* **RAW DATA**
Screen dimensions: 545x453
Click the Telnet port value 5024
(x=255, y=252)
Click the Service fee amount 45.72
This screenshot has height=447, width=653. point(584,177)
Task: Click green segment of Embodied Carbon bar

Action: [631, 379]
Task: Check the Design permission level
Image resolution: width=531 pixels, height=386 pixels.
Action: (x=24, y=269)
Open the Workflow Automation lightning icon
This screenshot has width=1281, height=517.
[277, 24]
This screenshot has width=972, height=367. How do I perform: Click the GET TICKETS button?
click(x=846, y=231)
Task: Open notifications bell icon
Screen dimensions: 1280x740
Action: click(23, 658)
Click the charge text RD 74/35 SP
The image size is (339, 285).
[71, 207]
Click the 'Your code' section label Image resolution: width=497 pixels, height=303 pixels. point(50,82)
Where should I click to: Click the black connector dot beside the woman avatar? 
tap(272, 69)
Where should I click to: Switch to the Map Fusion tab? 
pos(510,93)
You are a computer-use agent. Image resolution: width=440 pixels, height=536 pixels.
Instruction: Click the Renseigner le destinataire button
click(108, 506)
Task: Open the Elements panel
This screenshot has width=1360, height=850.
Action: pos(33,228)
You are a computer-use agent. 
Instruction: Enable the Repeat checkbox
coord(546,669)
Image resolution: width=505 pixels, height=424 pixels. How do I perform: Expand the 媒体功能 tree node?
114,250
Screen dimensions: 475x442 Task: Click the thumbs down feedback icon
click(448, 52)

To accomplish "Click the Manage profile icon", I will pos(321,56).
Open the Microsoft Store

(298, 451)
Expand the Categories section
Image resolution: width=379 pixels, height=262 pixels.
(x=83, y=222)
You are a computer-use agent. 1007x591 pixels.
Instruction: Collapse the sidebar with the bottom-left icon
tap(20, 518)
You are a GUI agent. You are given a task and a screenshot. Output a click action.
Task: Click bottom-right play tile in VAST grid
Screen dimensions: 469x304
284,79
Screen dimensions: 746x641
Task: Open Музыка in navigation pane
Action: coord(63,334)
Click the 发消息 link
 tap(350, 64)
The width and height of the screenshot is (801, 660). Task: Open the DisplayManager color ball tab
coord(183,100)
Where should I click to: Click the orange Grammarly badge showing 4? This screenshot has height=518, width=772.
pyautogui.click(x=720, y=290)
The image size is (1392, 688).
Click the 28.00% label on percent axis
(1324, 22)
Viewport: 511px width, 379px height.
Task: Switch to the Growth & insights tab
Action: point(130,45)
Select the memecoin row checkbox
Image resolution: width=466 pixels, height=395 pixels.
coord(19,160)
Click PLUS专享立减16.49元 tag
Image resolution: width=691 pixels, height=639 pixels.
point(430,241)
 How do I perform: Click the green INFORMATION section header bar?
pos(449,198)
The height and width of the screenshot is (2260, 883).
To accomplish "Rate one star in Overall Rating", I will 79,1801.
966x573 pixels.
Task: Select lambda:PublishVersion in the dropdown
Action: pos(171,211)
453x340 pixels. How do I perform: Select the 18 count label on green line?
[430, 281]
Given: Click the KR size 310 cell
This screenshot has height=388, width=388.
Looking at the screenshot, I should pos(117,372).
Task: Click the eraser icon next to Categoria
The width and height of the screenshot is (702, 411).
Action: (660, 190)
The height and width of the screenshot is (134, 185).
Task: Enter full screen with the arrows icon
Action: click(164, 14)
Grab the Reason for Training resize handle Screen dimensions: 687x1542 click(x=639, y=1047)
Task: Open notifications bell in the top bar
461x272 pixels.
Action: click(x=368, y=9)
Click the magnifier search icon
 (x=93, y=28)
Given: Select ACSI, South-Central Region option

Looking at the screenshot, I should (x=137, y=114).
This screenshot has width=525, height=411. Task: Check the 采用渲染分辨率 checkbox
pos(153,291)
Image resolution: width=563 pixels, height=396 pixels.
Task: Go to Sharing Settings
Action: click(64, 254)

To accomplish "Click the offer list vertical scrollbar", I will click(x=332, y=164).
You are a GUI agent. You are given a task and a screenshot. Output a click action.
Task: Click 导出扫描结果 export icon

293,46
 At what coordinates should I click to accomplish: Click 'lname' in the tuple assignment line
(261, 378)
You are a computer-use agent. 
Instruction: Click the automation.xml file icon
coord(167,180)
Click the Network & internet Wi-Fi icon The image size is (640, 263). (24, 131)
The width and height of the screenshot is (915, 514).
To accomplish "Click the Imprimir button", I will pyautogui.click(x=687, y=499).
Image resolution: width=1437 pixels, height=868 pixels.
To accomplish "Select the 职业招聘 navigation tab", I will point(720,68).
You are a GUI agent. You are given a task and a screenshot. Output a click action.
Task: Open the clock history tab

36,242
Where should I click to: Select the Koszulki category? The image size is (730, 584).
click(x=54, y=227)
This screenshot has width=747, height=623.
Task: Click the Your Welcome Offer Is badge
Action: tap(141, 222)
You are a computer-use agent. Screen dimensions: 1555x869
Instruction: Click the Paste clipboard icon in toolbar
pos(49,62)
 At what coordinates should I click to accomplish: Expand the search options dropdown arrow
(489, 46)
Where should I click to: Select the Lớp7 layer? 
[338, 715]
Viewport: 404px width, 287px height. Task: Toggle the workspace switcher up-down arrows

* **INSTRUCTIONS TO FOLLOW**
Count the lines of the listing above that include the word "bell" and report the number by itself.

* **ANSWER SECTION**
2